Do not hand carry the little guys over a large distance or climb over the cattle gate with one in your arms. They look small, but they do weigh well over a hundred pounds and frankly, they do not like to be picked up. Upon release from that position, they may kick… and HARD. Placing them into the pickup truck may not be quite as difficult as getting the door closed behind their kicking hooves.
Do not open the doors of your truck upon the arrival at your destination and let said animals exit your vehicle on their own accord. Particularly do not do that if you are not within a very few feet of their new abode. Young calfs previously keep in a shed and never venturing out even a foot into the sunshine and green pastures apparently do not realize there is a huge world beyond their confines and it freaks them out! Without a lead, leash, or at least a firm grasp of their ear, they may bolt like an Olympic runner at the sound of the start gun. This is particularly true if the calf imagines himself a thoroughbred racer.
If you do choose to let them out of the vehicle on their own, be aware they will most likely head the direction of other cattle or the woods, whichever is less convenient to you. The sprint will likely also involve zig zagging and circle running, then a bolt towards the woods, down in the hollow behind the greenhouse, beyond the soy beans awaiting the combine and the six foot high Johnson grass canes on the perimeter of the field and finally into the midst of the blackberry brambles and into chigger and snake country. If you insist on doing this, be sure to choose a cool fall day. Fewer leaves makes sighting the calf a little easier.
A running calf can easily outrun three grown men. Be aware of that fact when you are removing said animal from the transport vehicle. The lead and harness that was placed in the other vehicle for the purpose of controlling the animals, probably will not do much good if you leave it in that vehicle. It is not a decoration. It will also not do much good if after running and trying to catch the calf for ten minutes you have been left out of breath, angry, and shakey.

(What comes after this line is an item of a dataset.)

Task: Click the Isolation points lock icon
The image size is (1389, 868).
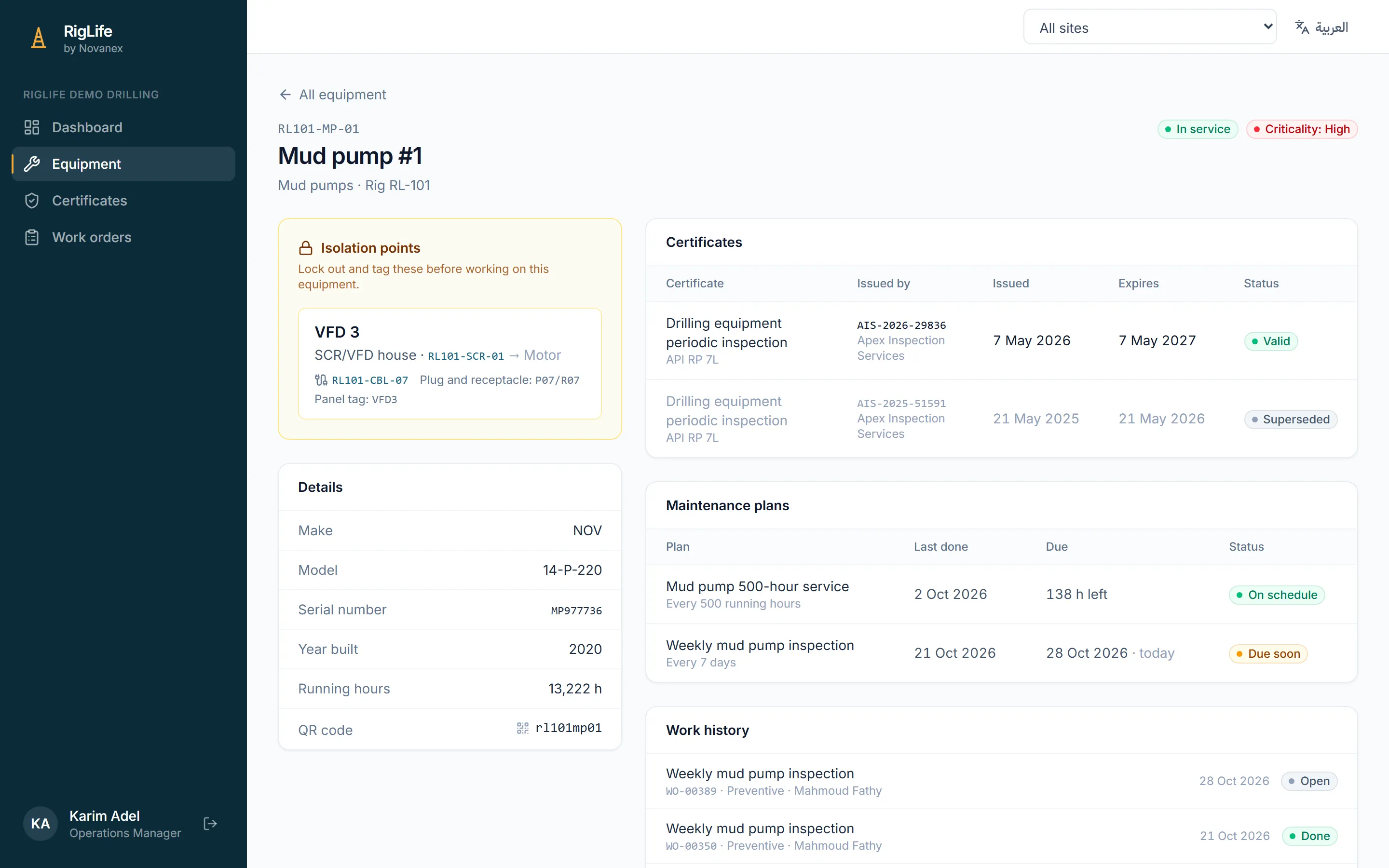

The calf will sense your displeasure and refuse to allow you to put on the harness and lead now. You may have to carry him the last 400 feet while one of your accomplices carries the now-useless rope.

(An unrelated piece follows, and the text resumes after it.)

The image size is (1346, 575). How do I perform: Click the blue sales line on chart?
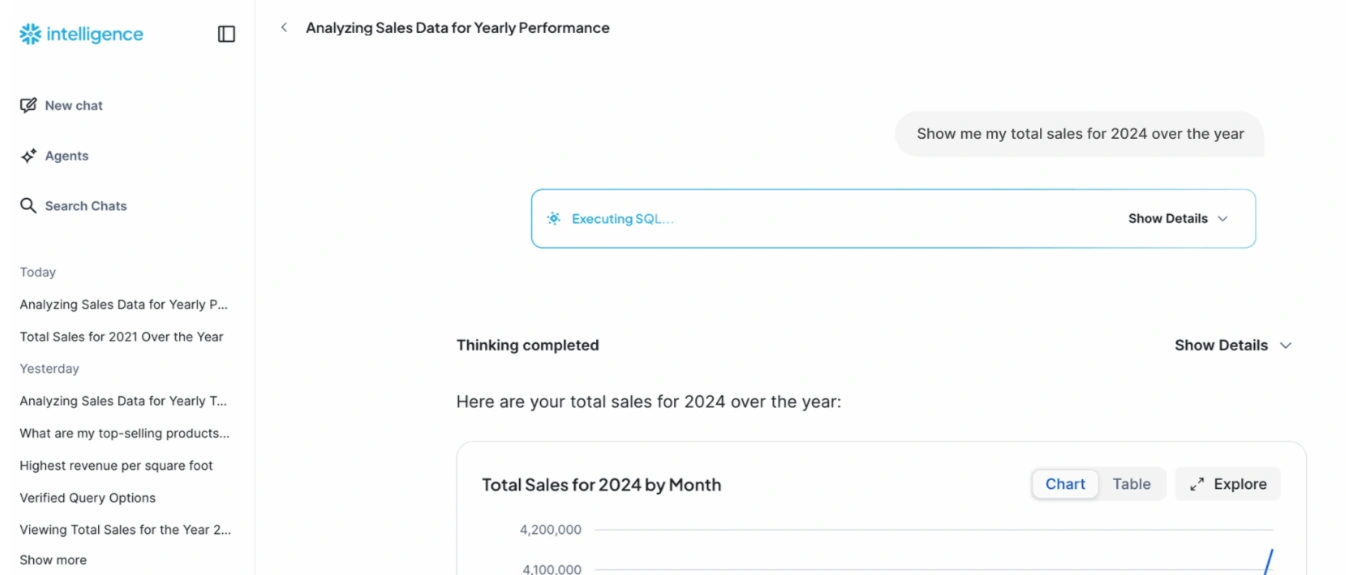click(1268, 562)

Practice using the harness at least once prior to transporting your calf. The woman standing there calmly petting the other calf (you know, the one that followed her without a problem into the new abode) worked with the calves using the halter and knows how to put it on the animal. She could have instructed you– even though you made fun of her for trying to walk her calves on a leash a couple of weeks ago. Then again, she did not have to chase her calf for ten minutes and need two men to help wrestle her calf into the new quarters. She just spoke softly to the animal, petting and calming him until he was ready to follow her. Then led him, without the need of the halter or lead from the truck to his stall.
Wonder how that happened…
With all due deference to Mike, none of what happened to Pip was his doing, but was that of the experienced cattle man helping him. It was also that man’s truck that was used. No animals were injured in the making of this story. Although, while cleaning the man’s vehicle with Resolve and Pine Sol, Mike may have contemplated veal for dinner. I think the look on Pip’s face in the picture to the right explains how he felt about the change. I swear he’s scowling.